If you were intrigued by our last post, which touched on a TPM Café discussion between Clay Shirky and danah boyd concerning the nature, essentially, of geekdom, you might enjoy Chapter 1 of Christopher M. Kelty’s Two Bits. As Kelty described at this week’s Berkman Luncheon, the book’s opener is an anthropological essay on geeks. Now, Kelty’s definition focuses on geeks as the technologically innovative tour de force responsible for the Internet (and not on Digital Native geeks), but he does acknowledge the origins of geek subculture:
Until the mid-1990s, hacker, geek, and computer nerd designated a very specific type: programmers and lurkers on relatively underground networks, usually college students, computer scientists, and “amateurs” or “hobbyists.” A classic mock self-diagnostic called the Geek Code, by Robert Hayden, accurately and humorously detailed the various ways in which one could be a geek in 1996—UNIX/ Linux skills, love/hate of Star Trek, particular eating and clothing habits—but as Hayden himself points out, the geeks of the early 1990s exist no longer.
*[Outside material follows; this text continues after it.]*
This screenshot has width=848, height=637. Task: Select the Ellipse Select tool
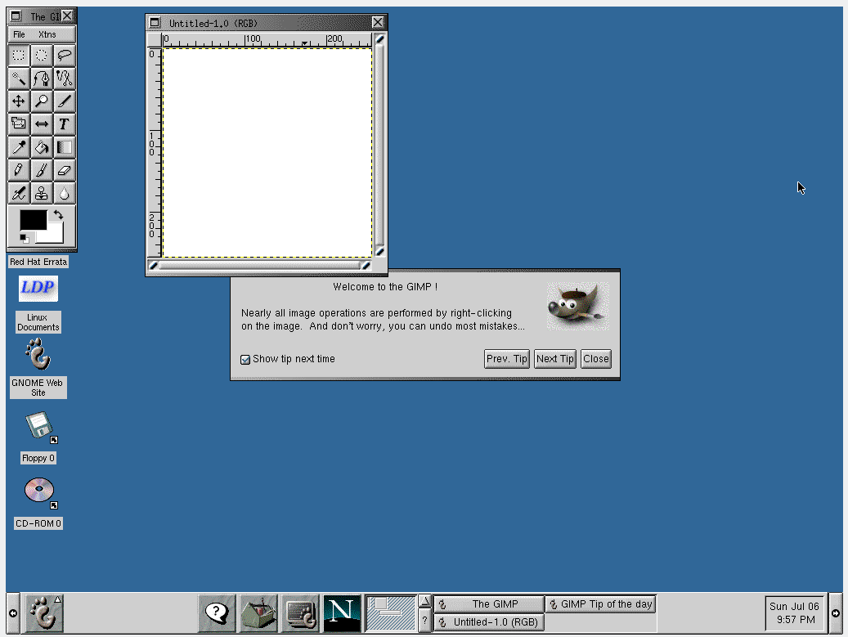41,56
The elite subcultural, relatively homogenous group it once was has been overrun: “The Internet of 1996 was still a wild untamed virgin paradise of geeks and eggheads unpopulated by script kiddies, and the denizens of AOL. When things changed, I seriously lost my way. I mean, all the ‘geek’ that was the Internet was gone and replaced by Xfiles buzzwords and politicians passing laws about a technology they refused to comprehend.”
Check out the rest of the book, which is under a CC Non-Commercial, Attribution, ShareAlike license so you can mix and mash it.